鶴若麻理「看護師のノートから~倫理の扉をひらく」
医療・健康・介護のコラム
妻と5歳の息子がいる40歳の急性骨髄性白血病患者 壮絶な合併症…看護師に渡したメモの最後に書かれていたこと
妻と5歳の息子がいる40歳の男性。急性骨髄性白血病で、最初の寛解導入療法(白血病細胞の根絶と正常な造血機能の回復を目的とするもの)では寛解に至らなかった。追加治療でも非寛解となり、治療に良い見通しが持てない予後不良群とみなされた。そこで、年齢、臓器機能、予後を考慮し、実弟をドナーとして、同種造血幹細胞移植を行うことになった。ただ、白血病の原因となる本人の細胞が残存したままの移植であり、移植した造血幹細胞が生着した後も、再発が懸念されていた。
患者は虫歯が一本もなく、 口腔 内の衛生面や、感染予防行動(移植後の食事などを中心にした様々な制限)に自信をもっていた。移植後に起きうる移植片対宿主病(GVHD:ドナー由来のリンパ球が引き起こす合併症で、患者の正常細胞を異物として認識して攻撃してしまい、発熱・皮疹・下痢・ 黄疸 ・悪心、 嘔吐 ・食欲低下・ 倦怠 感・重症感染症など様々な症状が出現する)についても、「話を聞くと大変そうだけど、多少のことは我慢できるし、自分はそれほどひどくはならないと思う」と言っていた。
担当の看護師は、寛解導入療法をする患者をケアした経験があったが、造血幹細胞移植の患者を受け持つのは初めてだった。必要なトレーニングは受けていたものの、初めて直面する状況に、「看護支援がうまくいかない」と感じていた。

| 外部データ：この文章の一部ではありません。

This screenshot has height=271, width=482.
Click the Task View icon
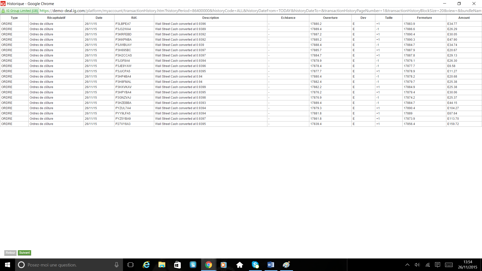(x=131, y=265)
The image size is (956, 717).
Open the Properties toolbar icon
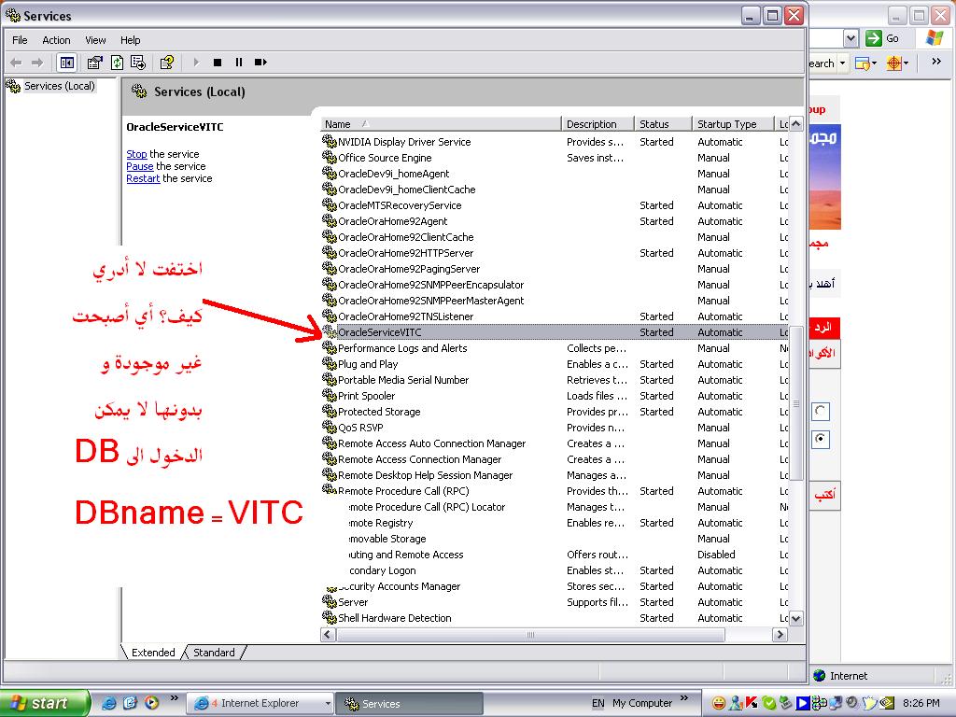(x=94, y=63)
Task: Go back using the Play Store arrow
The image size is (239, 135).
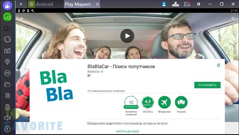Action: (22, 19)
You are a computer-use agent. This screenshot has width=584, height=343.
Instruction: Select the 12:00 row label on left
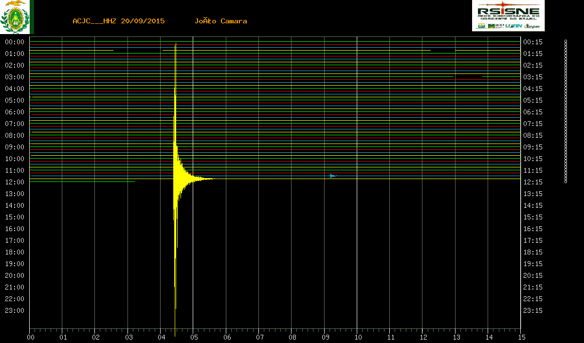pyautogui.click(x=14, y=182)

患者は、とてもまじめできっちりとした性格で、移植前の処置や食事内容の制限についてもよく勉強していた。その人に対し、自分は何をしたらよいのだろうという迷いを抱えていた。
「大丈夫ですか」…意味のない声かけばかりを
病棟では、移植コーディネーターも含め、毎週、多職種カンファレンスが開かれていた。中には、「患者は自信があると言っているけど、移植をきちんと理解していないかもしれない」という見方をする人もいた。そのため、受け持ち看護師として、改めて患者にGVHDの説明をした。本人は「十分、わかっている」と答えた。

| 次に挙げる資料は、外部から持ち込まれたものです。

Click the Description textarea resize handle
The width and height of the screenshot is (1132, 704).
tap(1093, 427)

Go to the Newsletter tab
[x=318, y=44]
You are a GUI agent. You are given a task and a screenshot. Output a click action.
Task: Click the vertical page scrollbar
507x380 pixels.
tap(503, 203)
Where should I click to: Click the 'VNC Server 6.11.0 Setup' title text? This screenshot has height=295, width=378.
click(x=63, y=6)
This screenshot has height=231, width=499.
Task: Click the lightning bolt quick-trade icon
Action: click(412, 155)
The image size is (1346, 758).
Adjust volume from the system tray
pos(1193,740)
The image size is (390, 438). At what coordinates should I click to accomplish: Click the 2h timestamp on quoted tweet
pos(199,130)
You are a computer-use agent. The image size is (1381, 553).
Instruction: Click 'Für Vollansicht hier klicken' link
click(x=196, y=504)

しかし、移植後の体験は、患者にとって想像を超えたものだった。発熱が続き、悪心、嘔吐、下痢、骨痛に加え、白血球の好中球数がゼロに近いため、口腔粘膜炎があっという間に進行した。唾液すらのみ込めない。血液混じりのものを常に吐き、話すことすらつらそうだった。

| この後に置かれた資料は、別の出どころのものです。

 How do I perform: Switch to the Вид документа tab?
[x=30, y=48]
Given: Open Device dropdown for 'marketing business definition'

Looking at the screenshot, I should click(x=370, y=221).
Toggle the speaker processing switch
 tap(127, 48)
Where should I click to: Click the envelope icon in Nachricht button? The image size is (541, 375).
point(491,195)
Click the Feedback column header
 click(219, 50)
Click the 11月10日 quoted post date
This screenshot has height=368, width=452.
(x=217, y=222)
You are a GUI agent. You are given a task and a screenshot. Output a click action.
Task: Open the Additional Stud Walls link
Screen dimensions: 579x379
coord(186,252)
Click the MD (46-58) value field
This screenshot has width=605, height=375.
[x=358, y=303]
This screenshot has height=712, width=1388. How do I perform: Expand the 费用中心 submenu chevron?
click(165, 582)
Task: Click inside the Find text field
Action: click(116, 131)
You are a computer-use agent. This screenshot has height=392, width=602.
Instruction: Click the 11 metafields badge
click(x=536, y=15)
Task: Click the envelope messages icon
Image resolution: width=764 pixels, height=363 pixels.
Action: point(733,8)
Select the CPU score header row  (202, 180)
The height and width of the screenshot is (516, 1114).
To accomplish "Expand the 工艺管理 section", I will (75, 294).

看護の目的は、主にセルフケアの確立であり、「自分自身が乗り越えなければいけない」と捉えられていた。そのような場面に初めて遭遇した看護師は、これまでの経験など全く役に立たず、大丈夫であるわけがない患者に対し、「大丈夫ですか」と意味のない質問をするばかりで、看護師として何をすべきなのか見いだすことができなかった。つらそうで、邪魔になるだろうと考え、最低限の訪室になってしまった。
思い切って「支えてもいいですか」
このケースは、がん看護、化学療法看護に豊かなキャリアのある看護師が、「パートナーシップの形成について考えさせられた」と語ってくれたものです。
看護師はある時、腰を曲げ、壁につかまりながらシャワー浴に行く患者の姿を見つけました。発熱している状況で、「どうしても入らないとだめなのですね」というと、患者は小さくうなずいたそうです。セルフケアが重要とわかっていましたが、思い切って「支えてもいいですか」と聞くと、患者はまたうなずきます。看護師は、「私は、どんなにかつらいだろうと想像はできますが、本当には理解できていないかもしれません。移植を経験する患者さんを担当したのは初めてです。でも、看護師として、何かできることがあると思っています。患者さんが頑張っていることはわかっています。よくなることを私も願っています」と精いっぱい伝えたそうです。患者さんは笑っていましたが、看護師自身もその時、「患者さんの前で、久しぶりに笑ったかも」と思ったそうです。